■ **Work instructions**: Could you rewrite the part of the records that opens with the line containing "This screenshot has width=116, height=206." and runs through the end of the records as a Markdown table? Use the columns Row and Line, and omit blank lines.
** start Dataset excerpts **
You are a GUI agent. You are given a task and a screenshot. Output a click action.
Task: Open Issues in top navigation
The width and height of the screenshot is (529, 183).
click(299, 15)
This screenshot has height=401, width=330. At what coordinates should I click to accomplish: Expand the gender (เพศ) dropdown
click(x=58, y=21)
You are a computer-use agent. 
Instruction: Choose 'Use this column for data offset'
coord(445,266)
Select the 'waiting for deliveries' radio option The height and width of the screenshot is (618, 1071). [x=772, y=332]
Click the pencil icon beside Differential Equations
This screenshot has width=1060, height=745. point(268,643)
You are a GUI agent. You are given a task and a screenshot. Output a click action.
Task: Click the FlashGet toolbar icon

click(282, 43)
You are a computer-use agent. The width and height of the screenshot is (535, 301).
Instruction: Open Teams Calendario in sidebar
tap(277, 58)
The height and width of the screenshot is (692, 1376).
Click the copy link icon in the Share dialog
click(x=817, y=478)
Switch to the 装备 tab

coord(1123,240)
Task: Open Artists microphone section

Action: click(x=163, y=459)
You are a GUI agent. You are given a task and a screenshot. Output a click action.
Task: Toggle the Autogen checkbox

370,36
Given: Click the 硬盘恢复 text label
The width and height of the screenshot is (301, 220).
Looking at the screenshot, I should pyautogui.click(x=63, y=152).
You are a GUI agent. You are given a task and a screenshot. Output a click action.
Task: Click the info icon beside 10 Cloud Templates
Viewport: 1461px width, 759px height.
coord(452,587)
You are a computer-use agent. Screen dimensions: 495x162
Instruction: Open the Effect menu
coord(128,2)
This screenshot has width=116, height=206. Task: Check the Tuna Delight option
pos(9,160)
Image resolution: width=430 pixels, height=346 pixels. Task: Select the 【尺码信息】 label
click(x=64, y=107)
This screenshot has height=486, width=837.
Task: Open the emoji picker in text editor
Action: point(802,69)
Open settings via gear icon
** end Dataset excerpts **
■ **Answer for this exercise**:
| Row | Line |
|---|---|
| 1 | This screenshot has width=116, height=206. Task: Check the Tuna Delight option |
| 2 | pos(9,160) |
| 3 | Image resolution: width=430 pixels, height=346 pixels. Task: Select the 【尺码信息】 label |
| 4 | click(x=64, y=107) |
| 5 | This screenshot has height=486, width=837. |
| 6 | Task: Open the emoji picker in text editor |
| 7 | Action: point(802,69) |
| 8 | Open settings via gear icon |